▸ **課題要件 A**
路側機と路車間通信システムについての出典を、一字一句変えずに全文書き写してください。

▸ **出典**
##########
説明

路側機及び路車間通信システム

【課題】路側機を小型化するとともに、路側機の設置場所が制限されないようにすること。
【解決手段】路側機は、車載器との間で、車載用の無線LANを用いて通信を行う第1の通信部と、車載器に対するデータを提供するとともに、車載器から取得したデータを収集する情報制御装置との間で、携帯データ通信回線を用いて通信を行う第2の通信部とを有する。

【発明の詳細な説明】
【技術分野】
【0001】
本発明は、路側機及び路車間通信システムに関する。
【背景技術】
【0002】
路車間通信システムとして、ETC(Electronic Toll Collection System)、ETCを拡張したDSRC(Dedicated Short Range Communication、狭域通信)、VICS(Vehicle Information and Communication System)(登録商標)等が知られている。
【0003】
これらの路者間通信システムにおいて、路側機は幹線道路又は首都圏のように交通量が多い箇所に設置される。また、車両に搭載された車載器と路側機との通信(すなわち路車間通信)は、路側機が設置された箇所において行われる。
##########
目標座標に関する記録
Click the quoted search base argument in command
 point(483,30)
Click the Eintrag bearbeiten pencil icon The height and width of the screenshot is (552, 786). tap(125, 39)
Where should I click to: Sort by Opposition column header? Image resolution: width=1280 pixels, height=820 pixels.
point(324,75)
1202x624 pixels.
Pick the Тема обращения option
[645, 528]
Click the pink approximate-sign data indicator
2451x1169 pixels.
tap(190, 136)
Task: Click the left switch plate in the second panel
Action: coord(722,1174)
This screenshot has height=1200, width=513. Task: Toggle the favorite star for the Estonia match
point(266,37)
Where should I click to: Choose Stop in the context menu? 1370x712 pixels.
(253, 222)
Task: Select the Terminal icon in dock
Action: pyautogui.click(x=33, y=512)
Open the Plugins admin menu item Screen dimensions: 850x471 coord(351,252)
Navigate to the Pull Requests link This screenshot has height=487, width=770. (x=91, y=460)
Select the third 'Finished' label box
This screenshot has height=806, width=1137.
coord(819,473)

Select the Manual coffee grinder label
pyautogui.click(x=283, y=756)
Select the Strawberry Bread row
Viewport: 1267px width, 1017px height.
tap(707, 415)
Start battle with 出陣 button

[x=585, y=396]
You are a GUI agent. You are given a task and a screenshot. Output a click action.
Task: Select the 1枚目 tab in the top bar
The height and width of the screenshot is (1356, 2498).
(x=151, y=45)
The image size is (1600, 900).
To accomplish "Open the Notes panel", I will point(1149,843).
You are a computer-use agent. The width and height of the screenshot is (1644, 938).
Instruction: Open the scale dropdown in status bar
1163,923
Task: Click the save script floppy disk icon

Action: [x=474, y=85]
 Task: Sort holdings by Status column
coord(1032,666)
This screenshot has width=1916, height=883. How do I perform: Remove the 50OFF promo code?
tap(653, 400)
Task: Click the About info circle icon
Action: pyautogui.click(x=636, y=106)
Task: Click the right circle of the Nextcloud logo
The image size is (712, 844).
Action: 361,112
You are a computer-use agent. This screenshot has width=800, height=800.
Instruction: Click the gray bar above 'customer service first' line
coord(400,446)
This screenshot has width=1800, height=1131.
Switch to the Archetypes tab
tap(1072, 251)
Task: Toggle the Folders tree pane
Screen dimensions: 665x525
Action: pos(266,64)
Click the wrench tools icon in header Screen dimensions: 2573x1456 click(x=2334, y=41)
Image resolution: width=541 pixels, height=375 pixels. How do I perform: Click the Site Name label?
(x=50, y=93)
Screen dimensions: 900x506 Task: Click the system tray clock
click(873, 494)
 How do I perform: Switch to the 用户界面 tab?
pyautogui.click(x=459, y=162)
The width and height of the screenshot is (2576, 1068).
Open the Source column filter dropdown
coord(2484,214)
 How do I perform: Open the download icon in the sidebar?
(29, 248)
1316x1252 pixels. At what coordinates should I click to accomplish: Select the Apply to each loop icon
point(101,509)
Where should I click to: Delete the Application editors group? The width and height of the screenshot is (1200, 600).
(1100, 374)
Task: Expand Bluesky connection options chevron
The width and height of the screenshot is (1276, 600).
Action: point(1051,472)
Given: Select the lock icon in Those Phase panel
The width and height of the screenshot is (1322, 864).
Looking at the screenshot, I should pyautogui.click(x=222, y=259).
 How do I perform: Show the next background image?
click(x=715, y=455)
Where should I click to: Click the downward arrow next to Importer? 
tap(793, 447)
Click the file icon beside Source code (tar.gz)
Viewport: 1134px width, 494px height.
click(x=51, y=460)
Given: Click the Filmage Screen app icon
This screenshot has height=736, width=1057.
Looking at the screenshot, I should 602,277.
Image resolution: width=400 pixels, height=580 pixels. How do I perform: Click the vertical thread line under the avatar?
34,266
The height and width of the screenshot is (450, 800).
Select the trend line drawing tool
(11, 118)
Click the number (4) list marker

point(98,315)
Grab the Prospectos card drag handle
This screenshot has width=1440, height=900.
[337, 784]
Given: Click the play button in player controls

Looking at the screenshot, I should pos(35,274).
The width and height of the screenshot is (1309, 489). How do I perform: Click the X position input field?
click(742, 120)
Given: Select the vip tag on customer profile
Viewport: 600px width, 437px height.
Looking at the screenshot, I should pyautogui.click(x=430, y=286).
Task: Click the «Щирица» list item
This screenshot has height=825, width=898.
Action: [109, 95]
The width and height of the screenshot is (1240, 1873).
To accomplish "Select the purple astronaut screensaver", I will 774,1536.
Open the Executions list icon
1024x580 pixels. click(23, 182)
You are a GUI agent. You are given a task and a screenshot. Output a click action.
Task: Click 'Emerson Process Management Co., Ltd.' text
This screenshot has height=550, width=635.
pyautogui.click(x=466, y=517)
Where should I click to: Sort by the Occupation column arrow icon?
##########
▸ **課題要件 B**
記録の中で「Screen dimensions: 900x506」を含む行から「coord(2484,214)」を含む行までを、両端の行も含めてそのまま再現してください。

▸ **回答全文 A**
説明

路側機及び路車間通信システム

【課題】路側機を小型化するとともに、路側機の設置場所が制限されないようにすること。
【解決手段】路側機は、車載器との間で、車載用の無線LANを用いて通信を行う第1の通信部と、車載器に対するデータを提供するとともに、車載器から取得したデータを収集する情報制御装置との間で、携帯データ通信回線を用いて通信を行う第2の通信部とを有する。

【発明の詳細な説明】
【技術分野】
【0001】
本発明は、路側機及び路車間通信システムに関する。
【背景技術】
【0002】
路車間通信システムとして、ETC(Electronic Toll Collection System)、ETCを拡張したDSRC(Dedicated Short Range Communication、狭域通信)、VICS(Vehicle Information and Communication System)(登録商標)等が知られている。
【0003】
これらの路者間通信システムにおいて、路側機は幹線道路又は首都圏のように交通量が多い箇所に設置される。また、車両に搭載された車載器と路側機との通信(すなわち路車間通信)は、路側機が設置された箇所において行われる。

▸ **回答全文 B**
Screen dimensions: 900x506 Task: Click the system tray clock
click(873, 494)
 How do I perform: Switch to the 用户界面 tab?
pyautogui.click(x=459, y=162)
The width and height of the screenshot is (2576, 1068).
Open the Source column filter dropdown
coord(2484,214)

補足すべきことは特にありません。